La Guardia Revolucionaria iraní también ha afirmado haber golpeado la base aérea de Al-Dhafra, en los Emiratos Árabes Unidos, una instalación que acoge la 380ª Ala Expedicionaria Aérea de la Fuerza Aérea estadounidense, desplegada desde 2002, y también un contingente francés con aviones de combate Rafale y equipos de vigilancia. Los ataques han provocado fuertes explosiones que se han sentido incluso en Dubái, donde la oficina de Prensa de la ciudad ha notificado la muerte de un hombre después de que los restos de un proyectil interceptado cayeran sobre un vehículo. Irán ha asegurado que se trata de “una de las bases más grandes e importantes” del Pentágono en la región del golfo Pérsico y del estrecho de Ormuz. “Todos los objetivos fueron alcanzados con éxito”, ha afirmado el cuerpo militar, que sostiene que el ataque ha afectado el centro de guerra aérea, las comunicaciones por satélite y varios radares de alerta temprana.

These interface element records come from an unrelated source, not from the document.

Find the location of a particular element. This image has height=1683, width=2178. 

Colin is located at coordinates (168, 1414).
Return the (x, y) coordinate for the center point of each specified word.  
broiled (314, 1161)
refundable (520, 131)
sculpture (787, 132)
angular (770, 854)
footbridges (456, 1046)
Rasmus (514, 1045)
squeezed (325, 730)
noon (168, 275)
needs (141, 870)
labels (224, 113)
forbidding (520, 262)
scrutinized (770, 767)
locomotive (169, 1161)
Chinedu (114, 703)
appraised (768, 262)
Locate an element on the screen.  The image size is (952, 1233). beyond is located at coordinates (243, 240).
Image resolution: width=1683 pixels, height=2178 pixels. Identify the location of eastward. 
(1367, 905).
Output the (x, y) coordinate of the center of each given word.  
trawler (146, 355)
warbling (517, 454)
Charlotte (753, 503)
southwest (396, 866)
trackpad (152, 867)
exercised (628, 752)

Ante la ofensiva, las autoridades de los Emiratos Árabes Unidos han activado sus sistemas de defensa. El Consejo de Seguridad Nacional del país ha advertido a través de la red social X que las baterías antiaéreas han respondido a una amenaza de misiles y ha recomendado a la población que se mantenga en lugares seguros. En la misma línea, el Ministerio de Defensa emiratí ha informado que las defensas del país se enfrentaban a drones y proyectiles procedentes de Irán. Ya por la mañana, el gobierno había comunicado la intercepción de un gran número de artefactos. En concreto, 15 misiles balísticos y 119 drones. A pesar de estas actuaciones, un misil habría caído al mar y dos drones habrían impactado dentro del territorio de los Emiratos.

“No se lanzarán misiles”

Las explosiones se han producido pocas horas después de que Pezeshkian hubiera anunciado el fin de los ataques contra los países vecinos del Golfo. En un mensaje emitido por la televisión estatal, el mandatario había asegurado que el Consejo de Liderazgo había decidido suspender estas operaciones. Al mismo tiempo, sin embargo, advertía que Irán se reservaba el derecho de responder si era atacado desde estos territorios. “No se lanzarán misiles a menos que un ataque contra Irán se origine en estos países”. Posteriormente, la oficina de Pezeshkian publicaba una “explicación” de que su mensaje era claro: “Si los países de la región no cooperan en el ataque de Estados Unidos contra nosotros, no los atacaremos”.